My heart sways slowly, ever so slow.
“What do you think you’re-”
“Hush. No one’s here anyway.”
It amuses her, how Hibari Kyouya could be so particular about the strangest details. She would call him on it, but that would mean never having a chance to do anything again. He is always and ever so suspicious.
“It’s comfortable in here. And warm. Come inside already.”
He’s grumbling, even as he complies, even as he fumbles in, awkward in this even though he’s never awkward in battle, or up in the air. All limbs and flushed cheeks, and a look that tells her that he needs her, even now, even as he denies her.
She reaches out to guide him.
“This isn’t proper,” he says, as his hands push the hair away from her face.
“I know,” she evenly returns, as she skims the leather of his flight suit.
“We’re flying out early tomorrow,” he mutters, shifting his limbs against hers.

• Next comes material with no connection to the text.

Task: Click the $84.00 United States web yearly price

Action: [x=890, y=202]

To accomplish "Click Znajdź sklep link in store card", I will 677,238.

“It’s never too late for something like this,” she laughs, just under his jaw.
It isn’t exactly easy, working back to that old routine of arms and legs and leather and mouth and skin. She would never, however, think that he’s out of practice. Needy, maybe, in want of her taste after going on for far too long without it, but never out of practice. Ever smooth, even as he kisses her pulse, slips the nipple of her left breast into his mouth.
Soon after, she is wondering why she had the gall to think that it wasn’t easy, doing what they do best. They fit together, entwine and entangle, fighting off the chill of the hangar deck with the warmth of their bodies. He fights it a little, but she makes sure to pull him in, to show him that it’s useless to run, to hide anything from her.
She was made to be his mirror - to fit so perfectly to the angles and sharp edges of his personality - after all.